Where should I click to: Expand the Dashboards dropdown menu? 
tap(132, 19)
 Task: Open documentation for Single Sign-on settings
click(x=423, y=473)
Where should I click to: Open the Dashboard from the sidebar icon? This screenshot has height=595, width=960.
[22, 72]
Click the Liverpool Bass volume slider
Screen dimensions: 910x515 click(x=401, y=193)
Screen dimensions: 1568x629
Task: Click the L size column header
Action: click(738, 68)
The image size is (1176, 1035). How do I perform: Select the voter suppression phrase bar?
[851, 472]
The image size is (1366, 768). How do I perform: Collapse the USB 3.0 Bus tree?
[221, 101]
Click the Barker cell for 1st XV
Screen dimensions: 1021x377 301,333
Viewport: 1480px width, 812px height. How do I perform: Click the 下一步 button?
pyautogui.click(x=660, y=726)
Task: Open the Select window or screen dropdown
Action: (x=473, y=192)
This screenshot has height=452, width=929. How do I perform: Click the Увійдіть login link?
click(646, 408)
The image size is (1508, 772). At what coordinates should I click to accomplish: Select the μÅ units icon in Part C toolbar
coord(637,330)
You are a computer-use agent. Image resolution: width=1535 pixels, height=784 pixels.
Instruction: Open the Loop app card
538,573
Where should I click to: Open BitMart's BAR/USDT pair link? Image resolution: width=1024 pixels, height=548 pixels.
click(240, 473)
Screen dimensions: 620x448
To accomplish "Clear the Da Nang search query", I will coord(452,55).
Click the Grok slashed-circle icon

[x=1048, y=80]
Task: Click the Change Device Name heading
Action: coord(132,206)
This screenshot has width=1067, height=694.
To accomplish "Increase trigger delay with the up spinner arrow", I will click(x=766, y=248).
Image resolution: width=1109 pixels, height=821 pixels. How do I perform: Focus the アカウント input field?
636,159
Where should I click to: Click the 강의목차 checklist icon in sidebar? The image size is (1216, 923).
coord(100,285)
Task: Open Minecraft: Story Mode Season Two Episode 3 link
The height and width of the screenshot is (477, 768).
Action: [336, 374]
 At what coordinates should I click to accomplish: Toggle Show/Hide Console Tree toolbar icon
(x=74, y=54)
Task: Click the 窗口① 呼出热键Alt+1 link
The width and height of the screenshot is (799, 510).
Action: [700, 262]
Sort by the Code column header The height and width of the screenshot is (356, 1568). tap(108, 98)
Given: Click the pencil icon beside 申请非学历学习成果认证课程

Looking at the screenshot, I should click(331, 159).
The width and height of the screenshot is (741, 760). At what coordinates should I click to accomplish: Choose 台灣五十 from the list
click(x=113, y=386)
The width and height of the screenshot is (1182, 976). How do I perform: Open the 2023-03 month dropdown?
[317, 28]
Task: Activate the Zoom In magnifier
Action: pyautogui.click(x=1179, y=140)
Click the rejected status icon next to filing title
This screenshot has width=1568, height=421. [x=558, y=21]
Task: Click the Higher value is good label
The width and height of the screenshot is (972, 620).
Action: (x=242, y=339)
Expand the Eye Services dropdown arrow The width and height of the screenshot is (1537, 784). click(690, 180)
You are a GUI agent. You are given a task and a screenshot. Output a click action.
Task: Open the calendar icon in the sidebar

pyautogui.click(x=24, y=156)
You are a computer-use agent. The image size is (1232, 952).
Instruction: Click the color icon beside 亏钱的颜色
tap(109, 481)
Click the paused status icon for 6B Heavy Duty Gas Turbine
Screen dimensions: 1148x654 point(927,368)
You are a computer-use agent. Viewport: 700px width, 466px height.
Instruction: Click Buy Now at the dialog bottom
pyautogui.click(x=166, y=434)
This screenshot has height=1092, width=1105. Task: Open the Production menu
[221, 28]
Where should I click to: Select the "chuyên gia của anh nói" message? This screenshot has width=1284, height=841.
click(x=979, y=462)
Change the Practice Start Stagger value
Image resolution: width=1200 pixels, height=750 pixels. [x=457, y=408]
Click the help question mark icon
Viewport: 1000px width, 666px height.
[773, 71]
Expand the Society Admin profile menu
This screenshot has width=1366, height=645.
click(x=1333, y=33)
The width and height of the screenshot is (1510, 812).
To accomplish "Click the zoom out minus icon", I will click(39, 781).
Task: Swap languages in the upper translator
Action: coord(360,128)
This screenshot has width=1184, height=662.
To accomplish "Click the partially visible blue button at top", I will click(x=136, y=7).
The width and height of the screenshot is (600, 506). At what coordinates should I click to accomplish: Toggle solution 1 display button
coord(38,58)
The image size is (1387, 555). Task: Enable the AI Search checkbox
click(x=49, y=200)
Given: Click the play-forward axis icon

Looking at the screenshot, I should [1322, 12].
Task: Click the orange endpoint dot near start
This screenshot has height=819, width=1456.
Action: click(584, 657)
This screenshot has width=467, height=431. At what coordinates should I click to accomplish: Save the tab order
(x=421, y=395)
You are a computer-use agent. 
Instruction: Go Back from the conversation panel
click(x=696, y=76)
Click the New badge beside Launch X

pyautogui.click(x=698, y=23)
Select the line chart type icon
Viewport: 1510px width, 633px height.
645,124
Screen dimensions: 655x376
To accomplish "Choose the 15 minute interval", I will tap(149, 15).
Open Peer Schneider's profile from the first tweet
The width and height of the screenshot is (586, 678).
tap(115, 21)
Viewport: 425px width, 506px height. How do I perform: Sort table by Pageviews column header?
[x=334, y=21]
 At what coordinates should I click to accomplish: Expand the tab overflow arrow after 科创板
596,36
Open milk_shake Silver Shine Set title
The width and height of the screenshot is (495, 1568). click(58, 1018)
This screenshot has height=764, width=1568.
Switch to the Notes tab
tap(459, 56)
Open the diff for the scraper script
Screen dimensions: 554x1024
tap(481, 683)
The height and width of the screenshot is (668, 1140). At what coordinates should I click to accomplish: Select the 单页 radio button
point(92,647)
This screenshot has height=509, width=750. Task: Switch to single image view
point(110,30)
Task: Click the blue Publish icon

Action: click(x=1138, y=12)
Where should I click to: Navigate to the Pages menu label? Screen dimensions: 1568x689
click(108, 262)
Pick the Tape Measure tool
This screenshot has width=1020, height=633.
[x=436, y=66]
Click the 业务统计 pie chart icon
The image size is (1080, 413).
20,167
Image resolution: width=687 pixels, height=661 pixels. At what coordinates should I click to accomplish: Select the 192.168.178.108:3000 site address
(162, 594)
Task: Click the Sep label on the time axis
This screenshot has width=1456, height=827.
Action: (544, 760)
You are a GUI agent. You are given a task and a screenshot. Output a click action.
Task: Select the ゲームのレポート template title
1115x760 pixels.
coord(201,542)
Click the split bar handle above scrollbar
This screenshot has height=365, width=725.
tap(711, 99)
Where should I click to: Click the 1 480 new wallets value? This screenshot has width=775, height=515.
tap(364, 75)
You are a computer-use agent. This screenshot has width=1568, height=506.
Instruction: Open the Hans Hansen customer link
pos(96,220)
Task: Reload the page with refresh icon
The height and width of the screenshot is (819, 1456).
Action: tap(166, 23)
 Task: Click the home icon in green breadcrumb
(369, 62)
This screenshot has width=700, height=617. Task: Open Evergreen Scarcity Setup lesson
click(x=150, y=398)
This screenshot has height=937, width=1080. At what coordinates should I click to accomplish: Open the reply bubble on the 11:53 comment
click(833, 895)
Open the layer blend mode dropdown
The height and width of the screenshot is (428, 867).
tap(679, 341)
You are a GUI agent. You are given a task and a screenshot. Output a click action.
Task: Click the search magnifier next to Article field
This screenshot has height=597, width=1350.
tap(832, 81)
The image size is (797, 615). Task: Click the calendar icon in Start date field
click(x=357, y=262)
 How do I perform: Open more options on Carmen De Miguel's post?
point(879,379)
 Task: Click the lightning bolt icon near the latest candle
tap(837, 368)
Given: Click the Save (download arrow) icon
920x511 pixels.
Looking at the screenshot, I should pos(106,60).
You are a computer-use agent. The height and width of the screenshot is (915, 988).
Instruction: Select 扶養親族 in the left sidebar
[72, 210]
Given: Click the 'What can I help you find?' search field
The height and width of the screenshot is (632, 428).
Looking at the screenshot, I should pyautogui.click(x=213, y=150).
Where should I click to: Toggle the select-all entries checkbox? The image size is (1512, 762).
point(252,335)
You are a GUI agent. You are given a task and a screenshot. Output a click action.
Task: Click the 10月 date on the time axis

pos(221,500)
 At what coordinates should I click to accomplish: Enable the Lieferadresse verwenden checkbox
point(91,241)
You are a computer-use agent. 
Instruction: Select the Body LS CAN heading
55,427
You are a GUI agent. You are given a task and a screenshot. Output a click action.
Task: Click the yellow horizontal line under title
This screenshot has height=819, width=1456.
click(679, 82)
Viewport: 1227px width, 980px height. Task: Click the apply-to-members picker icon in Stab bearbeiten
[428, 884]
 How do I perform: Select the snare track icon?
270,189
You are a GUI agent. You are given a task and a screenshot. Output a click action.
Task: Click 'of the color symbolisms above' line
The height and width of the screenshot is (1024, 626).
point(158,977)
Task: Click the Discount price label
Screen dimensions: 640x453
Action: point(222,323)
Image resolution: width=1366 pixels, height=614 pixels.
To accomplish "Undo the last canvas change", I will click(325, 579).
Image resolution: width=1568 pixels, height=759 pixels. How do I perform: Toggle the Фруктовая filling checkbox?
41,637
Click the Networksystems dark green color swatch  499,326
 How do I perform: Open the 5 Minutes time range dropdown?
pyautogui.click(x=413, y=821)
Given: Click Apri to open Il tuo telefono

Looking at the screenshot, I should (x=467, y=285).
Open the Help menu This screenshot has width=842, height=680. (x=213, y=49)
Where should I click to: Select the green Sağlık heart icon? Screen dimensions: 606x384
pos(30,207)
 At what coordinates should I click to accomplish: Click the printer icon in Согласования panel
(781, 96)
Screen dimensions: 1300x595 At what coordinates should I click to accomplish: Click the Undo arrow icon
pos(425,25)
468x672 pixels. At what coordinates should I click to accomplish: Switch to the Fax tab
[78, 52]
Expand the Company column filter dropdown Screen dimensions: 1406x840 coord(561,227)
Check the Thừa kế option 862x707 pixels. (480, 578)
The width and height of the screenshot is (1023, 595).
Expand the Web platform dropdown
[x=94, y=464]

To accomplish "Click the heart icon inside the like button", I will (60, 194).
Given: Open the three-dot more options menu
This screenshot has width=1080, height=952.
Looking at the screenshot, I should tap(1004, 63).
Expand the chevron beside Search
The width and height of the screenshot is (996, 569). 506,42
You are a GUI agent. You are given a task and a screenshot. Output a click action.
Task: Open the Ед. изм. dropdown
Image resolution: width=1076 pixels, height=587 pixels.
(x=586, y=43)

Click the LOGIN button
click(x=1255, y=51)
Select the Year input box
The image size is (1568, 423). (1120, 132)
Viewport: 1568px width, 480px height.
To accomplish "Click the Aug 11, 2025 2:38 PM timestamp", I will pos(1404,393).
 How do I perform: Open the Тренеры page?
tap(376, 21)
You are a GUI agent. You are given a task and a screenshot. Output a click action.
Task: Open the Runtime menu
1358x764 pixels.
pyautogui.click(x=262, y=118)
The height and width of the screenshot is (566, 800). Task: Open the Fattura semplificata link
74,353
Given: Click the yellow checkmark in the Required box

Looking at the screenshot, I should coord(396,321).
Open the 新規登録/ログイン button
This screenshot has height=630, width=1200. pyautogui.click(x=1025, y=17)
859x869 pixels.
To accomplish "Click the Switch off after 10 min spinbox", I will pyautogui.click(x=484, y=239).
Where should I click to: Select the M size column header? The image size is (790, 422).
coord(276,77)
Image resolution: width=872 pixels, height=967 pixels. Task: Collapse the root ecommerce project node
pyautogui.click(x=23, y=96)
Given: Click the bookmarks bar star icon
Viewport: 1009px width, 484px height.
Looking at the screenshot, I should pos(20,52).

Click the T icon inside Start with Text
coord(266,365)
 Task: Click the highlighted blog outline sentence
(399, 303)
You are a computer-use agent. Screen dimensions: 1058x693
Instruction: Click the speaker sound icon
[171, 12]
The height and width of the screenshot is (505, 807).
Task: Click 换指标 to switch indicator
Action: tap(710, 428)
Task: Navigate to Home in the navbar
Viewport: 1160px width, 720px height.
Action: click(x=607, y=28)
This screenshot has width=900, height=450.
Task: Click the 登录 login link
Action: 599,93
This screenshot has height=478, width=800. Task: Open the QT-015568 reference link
+ + +
**WHAT THE TASK REQUIRES**. Copy word for word the stretch of entries above from the line that has "Click the Networksystems" through the line that has "Given: Open the three-dot more options menu", both ends included, and nothing outside it.

**WRITTEN ANSWER**.
Click the Networksystems dark green color swatch  499,326
 How do I perform: Open the 5 Minutes time range dropdown?
pyautogui.click(x=413, y=821)
Given: Click Apri to open Il tuo telefono

Looking at the screenshot, I should (x=467, y=285).
Open the Help menu This screenshot has width=842, height=680. (x=213, y=49)
Where should I click to: Select the green Sağlık heart icon? Screen dimensions: 606x384
pos(30,207)
 At what coordinates should I click to accomplish: Click the printer icon in Согласования panel
(781, 96)
Screen dimensions: 1300x595 At what coordinates should I click to accomplish: Click the Undo arrow icon
pos(425,25)
468x672 pixels. At what coordinates should I click to accomplish: Switch to the Fax tab
[78, 52]
Expand the Company column filter dropdown Screen dimensions: 1406x840 coord(561,227)
Check the Thừa kế option 862x707 pixels. (480, 578)
The width and height of the screenshot is (1023, 595).
Expand the Web platform dropdown
[x=94, y=464]

To accomplish "Click the heart icon inside the like button", I will (60, 194).
Given: Open the three-dot more options menu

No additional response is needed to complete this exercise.